The Middletown Press (Middletown, CT)
March Madness, MLB lead a long list of canceled sports across America
The world’s sports schedule cratered at warp speed Thursday, with one of the biggest events on the U.S. calendar, the fun-filled and colorful college basketball tournament known as March Madness, becoming the first mega-event to be scrubbed due to fear of the spread of the coronavirus.
Leaders at all levels of sports, including the NCAA, NBA, NHL, Major League
Baseball, tennis and soccer, decided the risk of playing games with the threat of the virus hanging over them was too great despite the billions of dollars — to say nothing of the trophies, pride and once-in-a-lifetime experiences — hanging in the balance.
By late in the afternoon of an extraordinary, headline-a-minute day across a pandemic-rattled globe, the NCAA, which regulates March Madness and virtually all major U.S. college sports, basically had no choice. With conferences and individual teams calling off their basketball seasons at breakneck pace, the NCAA followed suit. They scrapped all college winter and spring championships, the highlight of which is the men’s basketball tournament — a three-week extravaganza that stands as the biggest event this side of the Super Bowl on the U.S. sports calendar.
The cancellation leaves a massive hole in American sports — from campuses across the country, to a growing passel of sportsbetting businesses that rely on college hoops money, to say nothing of the hearts of players who were poised to get their first, or last, or only chance to shine on the big stage.
All of it was to be covered by CBS and its partners; about 80 percent of the
NCAA’s $1.05 billion annual budget is bankrolled by the money the networks pay to present the 68-team tournament over the air, on cable and online.
“This is bigger than a sport or championship,” said Kansas University coach Bill Self, whose team would’ve been the likely favorite to win it all.

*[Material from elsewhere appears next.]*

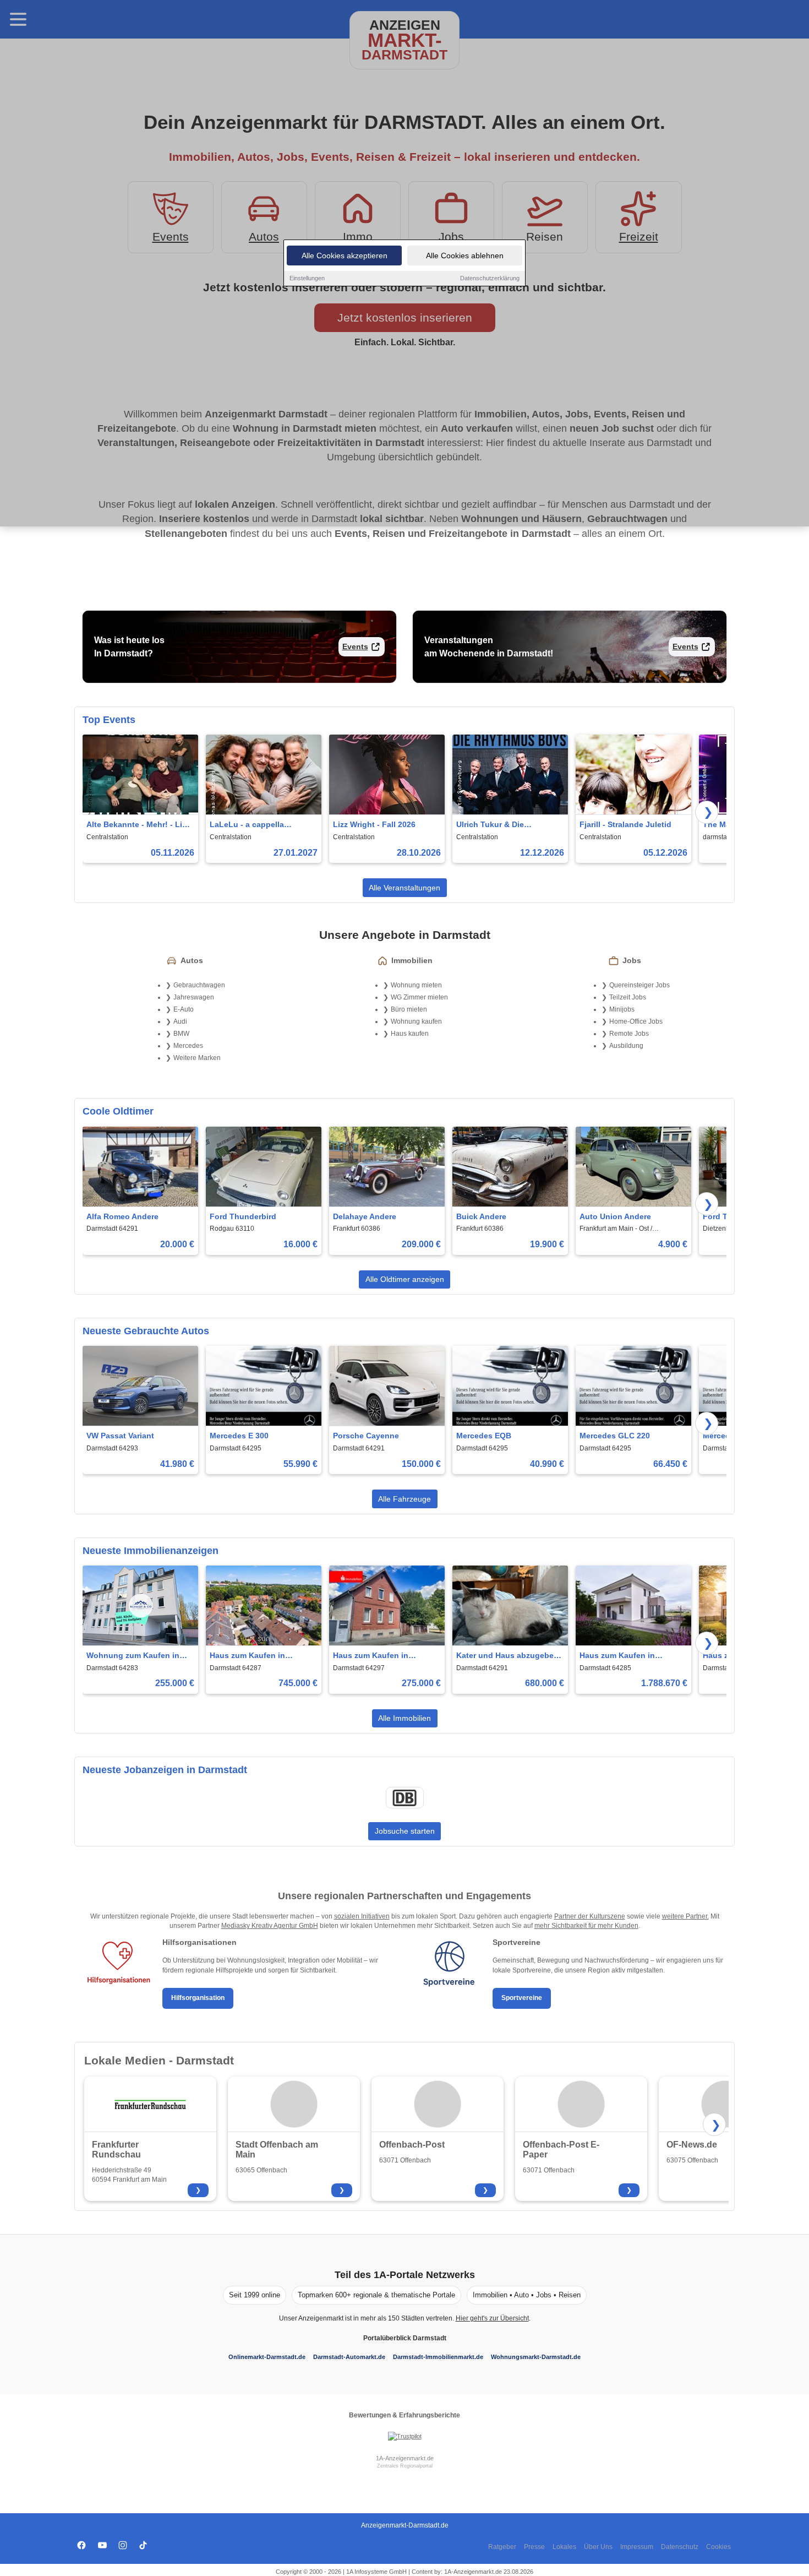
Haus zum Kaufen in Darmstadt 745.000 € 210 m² (261, 1656)
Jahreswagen (193, 997)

Hours earlier, Kansas and Duke had each taken matters into their own hands, announcing they wouldn’t be sending any of their
teams to games, no matter the stakes.
It wasn’t even the most jaw-dropping moment of the morning. That came, fittingly, at one of the world’s most renowned sports venues — Madison Square Garden — where at halftime of a Big East Conference tournament game, the PA announcer came on and said the tournament had been called.
By then, every major conference, and virtually all of the minor ones, had done the same thing. They were prompted in part by the NCAA’s decision a day earlier to hold all its tournament games — which had been
scheduled to start next week in nine cities and close April 6 at a 71,000-seat stadium in Atlanta — in front of friends and family and limited “essential” personnel.
Only 24 hours later, with the stock market tanking, mixed messages coming out of Washington and no promise of quick relief being offered by world health experts, it became even more clear that gatherings involving thousands of people were hard to justify. Also clear: The NCAA would have trouble assembling an equitable bracket for its tournament, given that most games designed to suss out
the most-deserving teams and automatic qualifiers had already been scrubbed.
The March Madness news meant it will be a world free of basketball for the foreseeable future.
Major League Baseball scrapped spring training and postponed the start of its season, currently scheduled for March 26, for at least two weeks.
The NFL, never off the radar even in the depths of the offseason, announced a number of changes and cancellations on its schedule of meetings, fan fest and scouting trips — all related to coronavirus.